Analysis Of The Suppressive Effects By Reovirus On Rotavirus Replication During Co-infections

Abstract

Reovirus and rotavirus are both members of the Reoviridae family and commonly occur in children. Rotavirus induced diarrhea is one of the leading causes of death in children under the age of five worldwide. Identifying new treatment options for an unnecessarily deadly diarrheal infection caused by rotavirus would benefit hundreds of thousands of children a year. Currently, only oral rehydration therapy or costly vaccinations are available to treat or prevent rotavirus diarrhea.

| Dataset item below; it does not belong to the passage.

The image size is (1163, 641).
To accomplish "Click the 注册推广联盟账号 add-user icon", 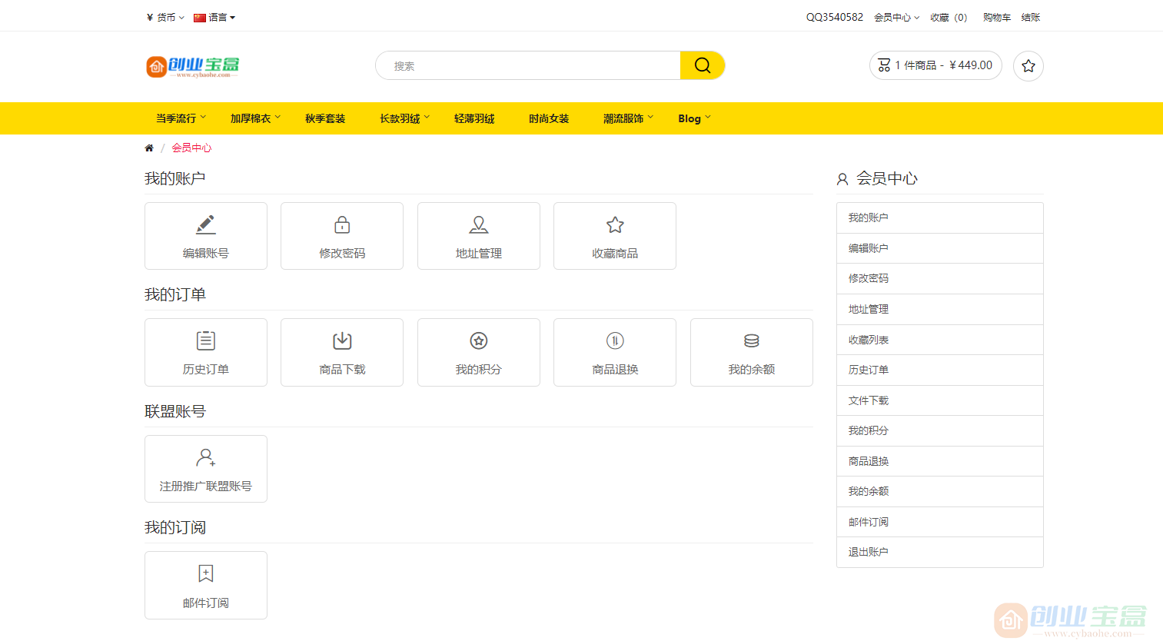I will (x=205, y=457).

Even with their prevalence, little is known about how these two viruses (reovirus and rotavirus) interact when co-infecting cells. Determining these interactions could lead to new treatment options for rotavirus infections. Using the three known human reovirus serotypes (MRV-1LA, MRV-2JO, and MRV-3DE) in vitro co-infections were performed with Rhesus rotavirus (RRV) in MA104 cells. These infections revealed that infectious RRV particle production was greatly inhibited by the presence of MRV-1LA and MRV-2JO, but not affected by the presence of MRV-3DE. To determine which reovirus genes were responsible for the inhibition, co-infections using RRV and two sets of mammalian orthoreovirus monoreassortants (MRV-1LA with MRV-3DE genes and MRV-3DE with MRV-2JO genes) were performed in MA-104 cells. It was determined that when the S2 and S3 genes of MRV-1LA and MRV-2JO were present in the co-infections, infectious particle production was completely inhibited. Next, in vivo studies were performed using Balb/c mice to determine if co-infections with RRV and MRV-1LA, MRV-2JO, or MRV-3DE resulted in lessened diarrhea in comparison to mice singularly infected with RRV. It was found that mice simultaneously co-infected with RRV and MRV-1LA developed diarrhea to a lesser degree than mice singularly infected with RRV. These results indicate that MRV-1LA has the ability to inhibit rotavirus diarrhea in mammals when co-infection occurs. This inhibitory property of MRV-1LA could lead to potential treatment options of rotavirus infections and help many children every year.